A Spatial Management Strategy Evaluation for the U.S. South Atlantic

Dr. Michael Wilberg, Associate Professor, University of Maryland Center for Environmental Science

Abstract

OSSE (Observing System Simulation Experiments) and MSE (Management Strategy Evaluation) are approaches for testing potential systems using computer simulations prior to their implementation. They share an approach of using computer simulations to test the performance of complex data collection and fishery management systems. Our goal is to design a general approach for conducting computer simulation evaluations of fisheries management systems (observing, data processing, assessment modeling, and management decision making) for the U.S. South Atlantic region that would benefit from combining the experience and ideas developed in OSSE and MSE applications. Our primary goal in this application is to evaluate how spatial data collection and management can be modified to improve management outcomes. This project directly addresses NOAA’s strategic goal to “Protect, restore, and manage the use of coastal and ocean resources.”
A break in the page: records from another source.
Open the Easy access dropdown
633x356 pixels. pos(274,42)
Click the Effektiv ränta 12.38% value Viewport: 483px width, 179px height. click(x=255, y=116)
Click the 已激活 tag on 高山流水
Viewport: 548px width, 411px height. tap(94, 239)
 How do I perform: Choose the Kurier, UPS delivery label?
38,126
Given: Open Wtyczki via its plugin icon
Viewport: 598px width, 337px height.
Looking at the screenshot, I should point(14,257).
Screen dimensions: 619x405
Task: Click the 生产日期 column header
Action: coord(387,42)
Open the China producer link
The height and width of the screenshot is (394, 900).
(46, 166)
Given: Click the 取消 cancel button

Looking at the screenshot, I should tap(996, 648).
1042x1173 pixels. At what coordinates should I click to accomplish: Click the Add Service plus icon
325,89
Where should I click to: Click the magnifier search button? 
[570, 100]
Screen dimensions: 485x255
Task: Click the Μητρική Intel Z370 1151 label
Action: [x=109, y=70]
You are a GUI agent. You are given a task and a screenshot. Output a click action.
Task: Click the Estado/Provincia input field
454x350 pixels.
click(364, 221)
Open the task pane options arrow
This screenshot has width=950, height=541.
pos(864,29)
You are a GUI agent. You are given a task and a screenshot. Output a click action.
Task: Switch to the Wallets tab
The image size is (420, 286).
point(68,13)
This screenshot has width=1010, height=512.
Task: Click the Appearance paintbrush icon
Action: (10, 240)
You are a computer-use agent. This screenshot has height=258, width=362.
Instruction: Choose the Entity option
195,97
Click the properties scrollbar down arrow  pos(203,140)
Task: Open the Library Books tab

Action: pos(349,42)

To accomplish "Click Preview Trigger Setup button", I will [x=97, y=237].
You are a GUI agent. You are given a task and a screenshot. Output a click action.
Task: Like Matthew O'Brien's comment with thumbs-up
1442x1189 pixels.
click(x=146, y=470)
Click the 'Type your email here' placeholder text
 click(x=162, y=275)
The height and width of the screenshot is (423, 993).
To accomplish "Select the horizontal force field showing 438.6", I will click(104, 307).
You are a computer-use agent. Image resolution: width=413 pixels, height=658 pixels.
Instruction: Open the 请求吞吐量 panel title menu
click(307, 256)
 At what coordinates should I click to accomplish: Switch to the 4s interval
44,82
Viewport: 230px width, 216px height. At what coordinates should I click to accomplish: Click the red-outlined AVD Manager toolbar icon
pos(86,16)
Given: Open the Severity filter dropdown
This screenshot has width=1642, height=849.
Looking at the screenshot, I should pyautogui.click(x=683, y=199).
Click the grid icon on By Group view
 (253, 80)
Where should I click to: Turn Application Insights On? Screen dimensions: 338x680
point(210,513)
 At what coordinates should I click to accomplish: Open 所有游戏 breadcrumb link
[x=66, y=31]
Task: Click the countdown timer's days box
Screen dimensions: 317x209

The approach will be initially applied to red porgy (Pagrus pagrus) in the U.S. South Atlantic because its life history, data quality, and importance will allow us to develop biological models that are forced by the physical environment as predicted by an ocean circulation model. The underlying model of the population dynamics will incorporate the physics (for larval transport and temperature) and the biology of red porgy. Additionally, we may be able to use the physical model to influence fishing effort by including sea state as a forcing variable. Spatial sampling models will generate data sets that will be used by a stock assessment model to estimate stock status and catch advice. The catch advice will be implemented using spatial or non-spatial management actions, and performance of the system will be characterized using a variety of metrics such as assessment model accuracy, sustainable catch levels, population biomass, and probability of overfishing.